Invest in Economic Multipliers
Healthy local economies require sustainable nonprofits and businesses. Congress recognized that reality when appropriating the ARPA funds for “small businesses and nonprofits.” During the pandemic, tens of millions more Americans than usual turned to nonprofits for help – and nonprofits delivered. Investing in charitable organizations will enable them to rehire employees and hire even more people to deliver services on which constituents depend for relief and recovery. Further, investing in nonprofits will allow these organizations – the third largest employer in the country and consumers of products and services – to operate as economic multipliers by providing needed services, such as childcare and job training, and stimulate economic activities, such as by people spending money at restaurants and retail stores near the arts and cultural institutions they visit.
Implement Quickly, Yet Fairly
Governments can fulfill the obligations and promise of the ARPA by balancing the need to move urgently to provide relief while also considering both existing systems and new programs that can distribute funds in ways that provide quality benefits to communities. For example, many charitable nonprofits already provide an array of services – and with the ARPA funds could scale up to do more – that help local economies recover from the pandemic. Examples include after-school programs for kids that help parents go to work, residential assistance programs for seniors and others, food preparation and delivery services to support people in need, job training and placement, and more. Similarly, community foundations already have systems in place to channel resources where needs are greatest. For virtually every need in the community, there is likely one or several nonprofits ready to ramp up their service delivery or expand to provide new services to help all residents get past the pandemic.
Maintain Accountability via Reasonable Documentation and Transparency
Governments spending Coronavirus State and Local Fiscal Recovery Funds must apply appropriate safeguards and disclosure requirements to protect the public from waste, fraud, and abuse.
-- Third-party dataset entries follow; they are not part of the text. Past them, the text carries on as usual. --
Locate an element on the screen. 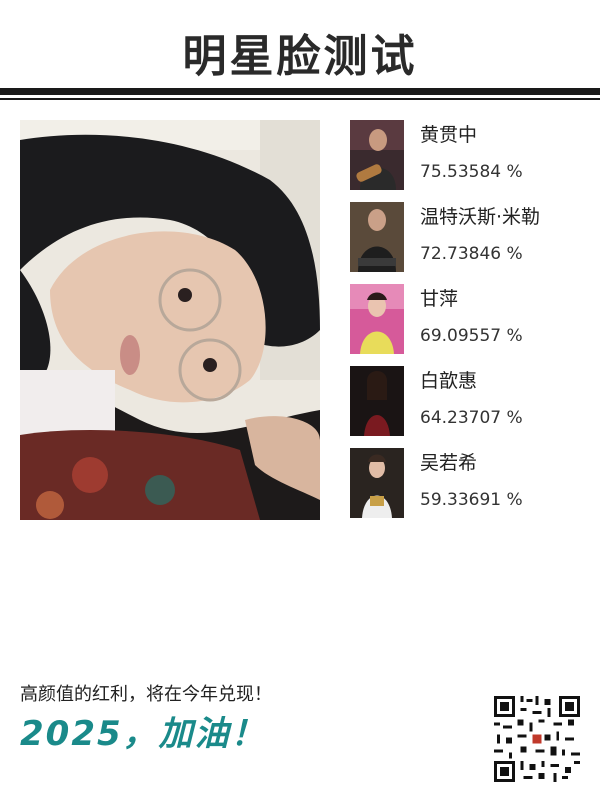 This screenshot has width=600, height=800. celebrity-name: 甘萍 is located at coordinates (440, 299). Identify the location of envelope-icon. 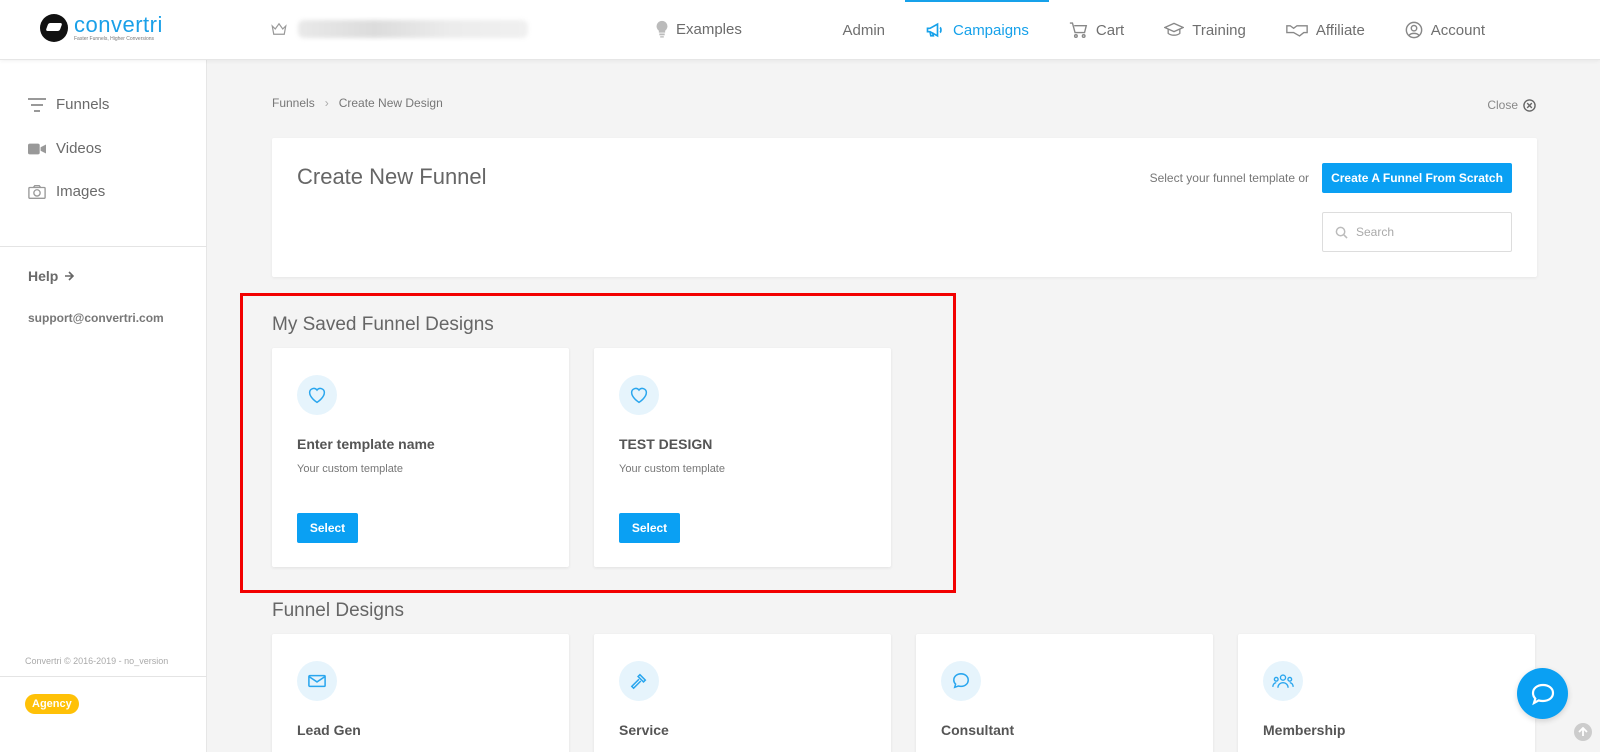
(317, 681).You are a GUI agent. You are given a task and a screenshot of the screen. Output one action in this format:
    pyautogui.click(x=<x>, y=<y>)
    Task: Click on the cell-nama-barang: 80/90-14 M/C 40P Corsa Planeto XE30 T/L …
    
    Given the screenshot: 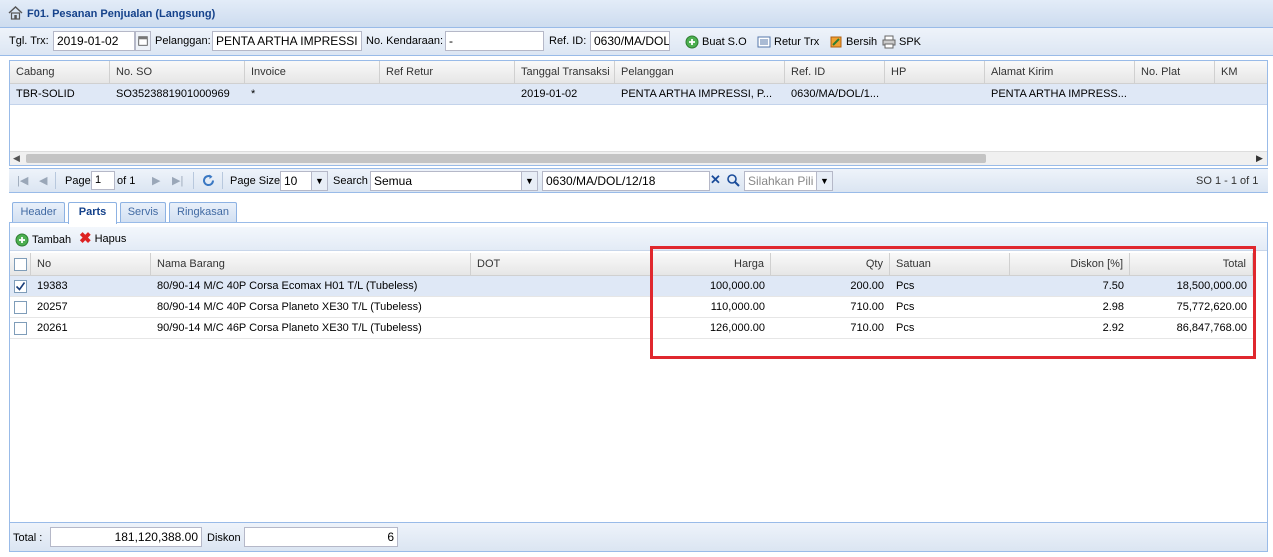 What is the action you would take?
    pyautogui.click(x=290, y=307)
    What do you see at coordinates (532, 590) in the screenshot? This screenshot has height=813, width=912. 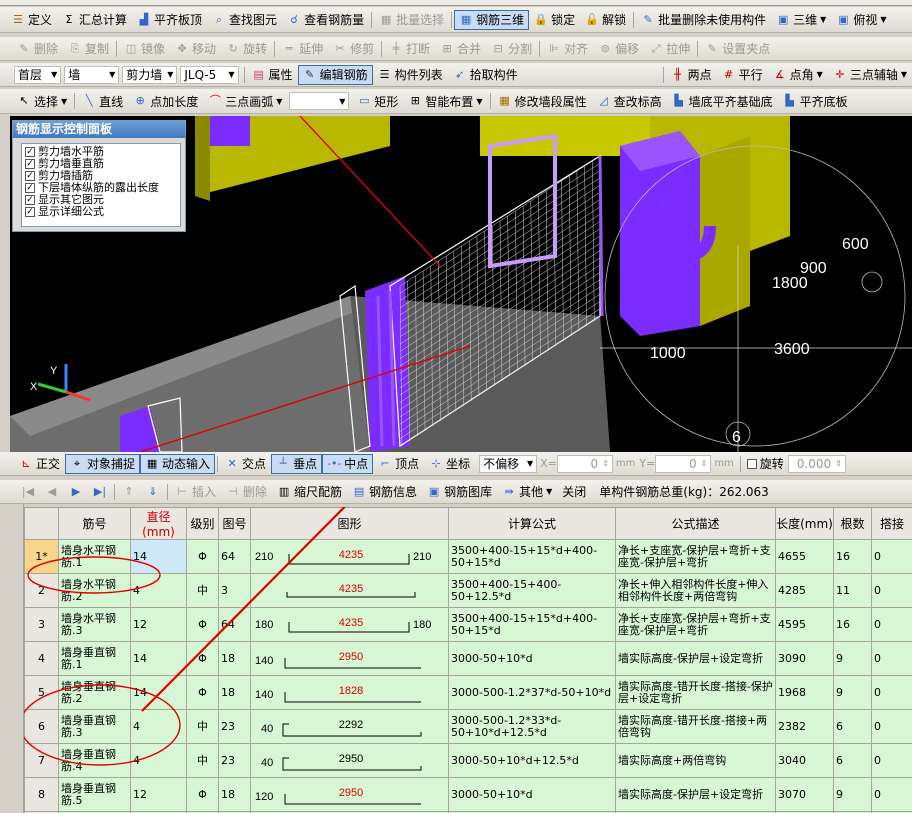 I see `cell-formula: 3500+400-15+400-50+12.5*d` at bounding box center [532, 590]. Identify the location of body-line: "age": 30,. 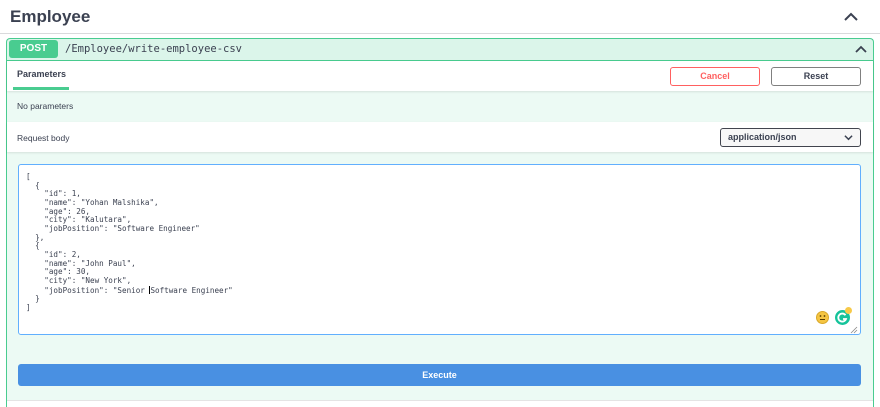
(58, 272).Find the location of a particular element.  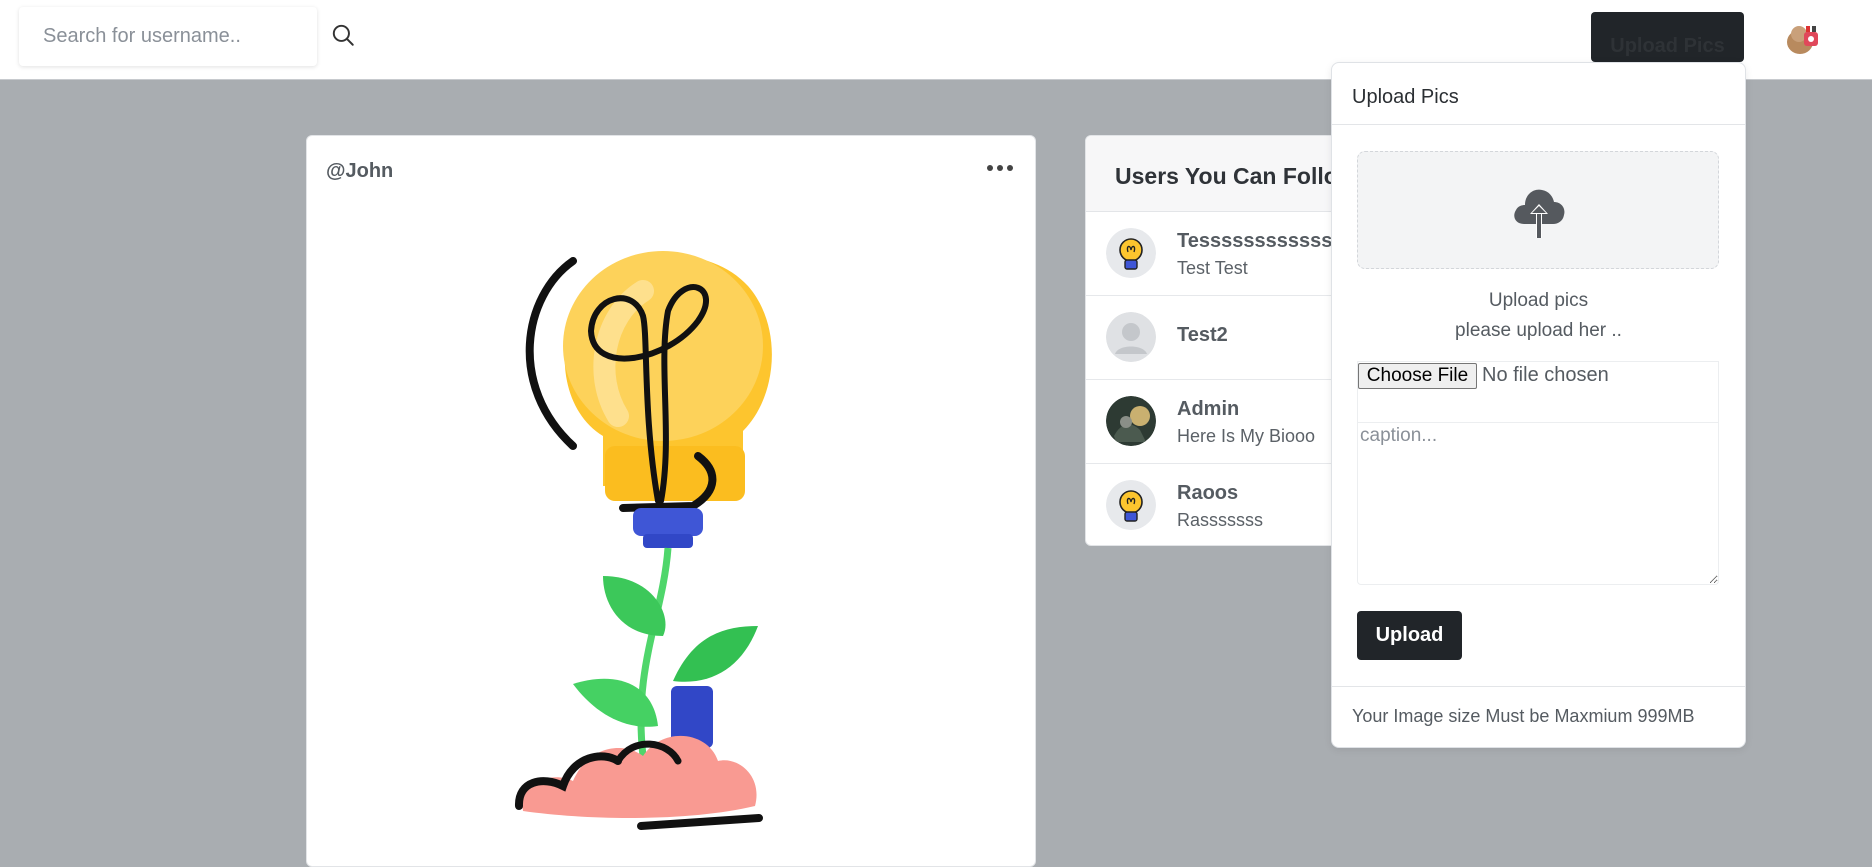

suggested-user-row: Tessssssssssssss Test Test is located at coordinates (1216, 254). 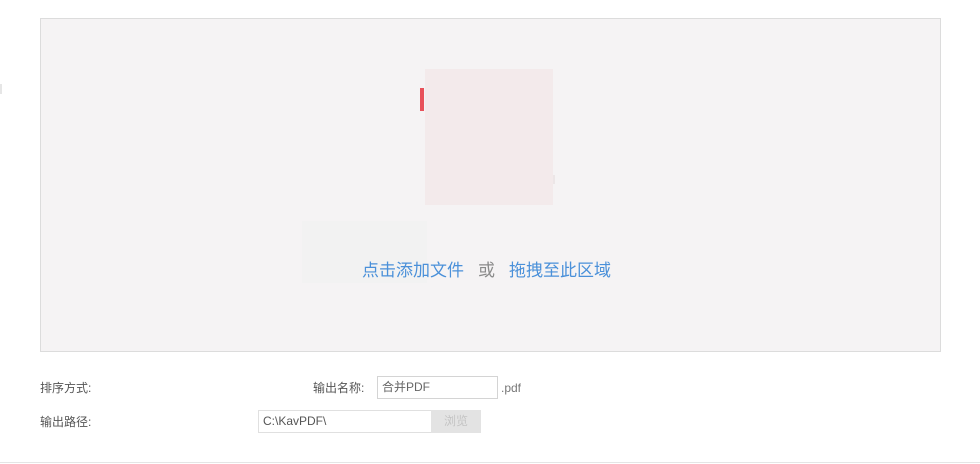 What do you see at coordinates (488, 137) in the screenshot?
I see `pdf-document-icon` at bounding box center [488, 137].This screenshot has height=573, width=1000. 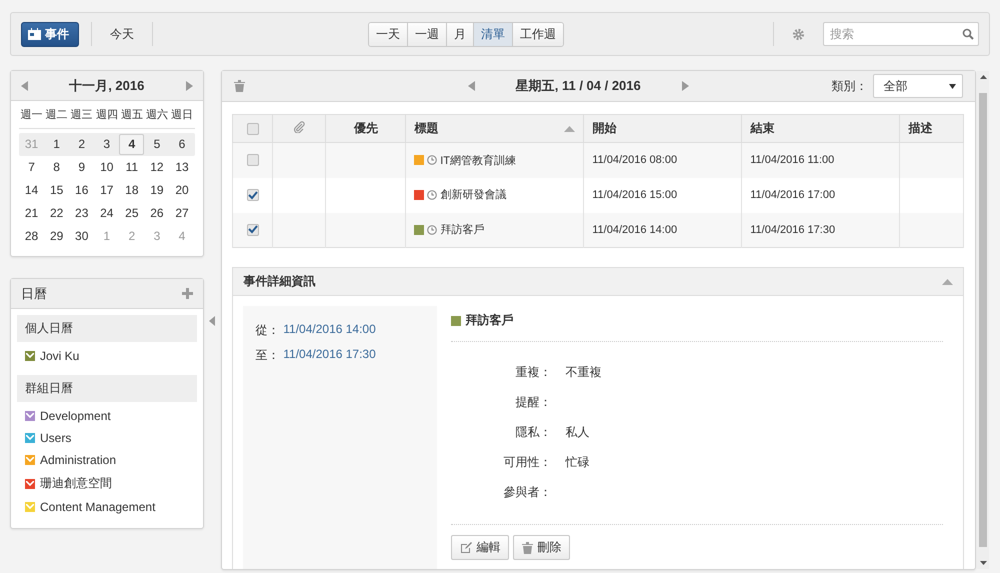 I want to click on event-title: 創新研發會議, so click(x=473, y=194).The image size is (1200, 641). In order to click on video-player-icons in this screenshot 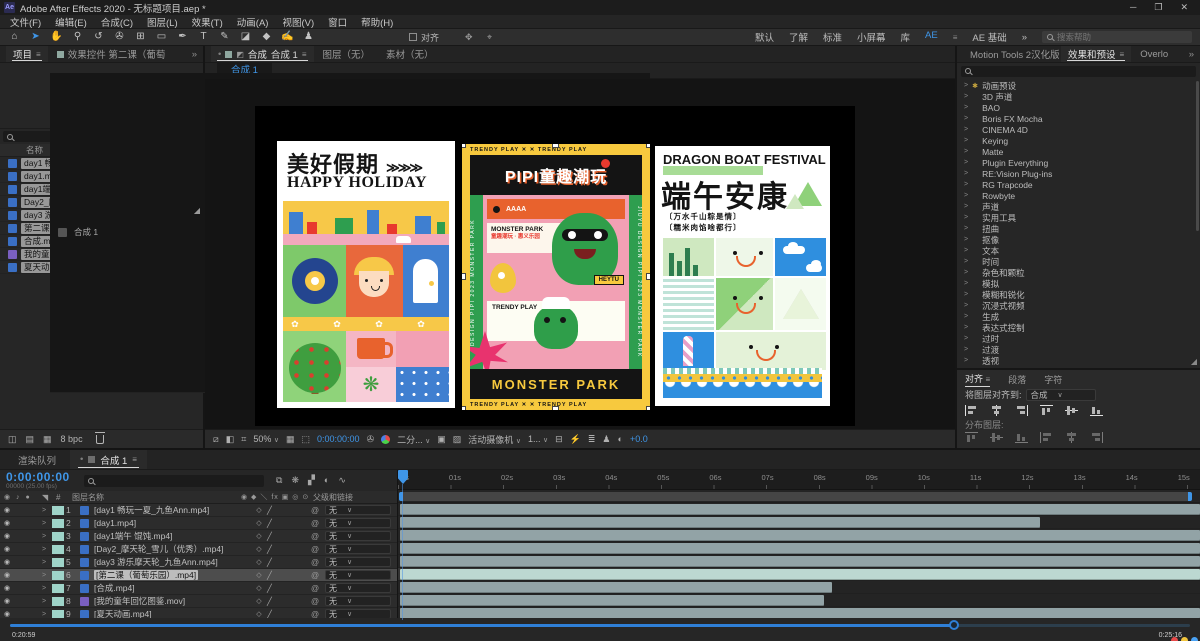, I will do `click(1184, 639)`.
Charitable nonprofits represent the most transparent segment of the economy (e.g., all nonprofits must publicly disclose their financial information annually), and we like it that way – otherwise individuals would not be willing to trust organizations with their time, resources, and lives. That said, governments should maintain the proper balance between keeping the public informed about use of funds versus imposing excessively burdensome and expensive reporting requirements. In practice, this means governments should collect the information it truly needs and not create unnecessary forms demanding needless data points. Finally, when nonprofits are part of the target audience for proposed loans, grants, or in- kind assistance, governments need to work with nonprofit leaders – in advance – to identify and avoid needless red tape and redundant documentation requirements.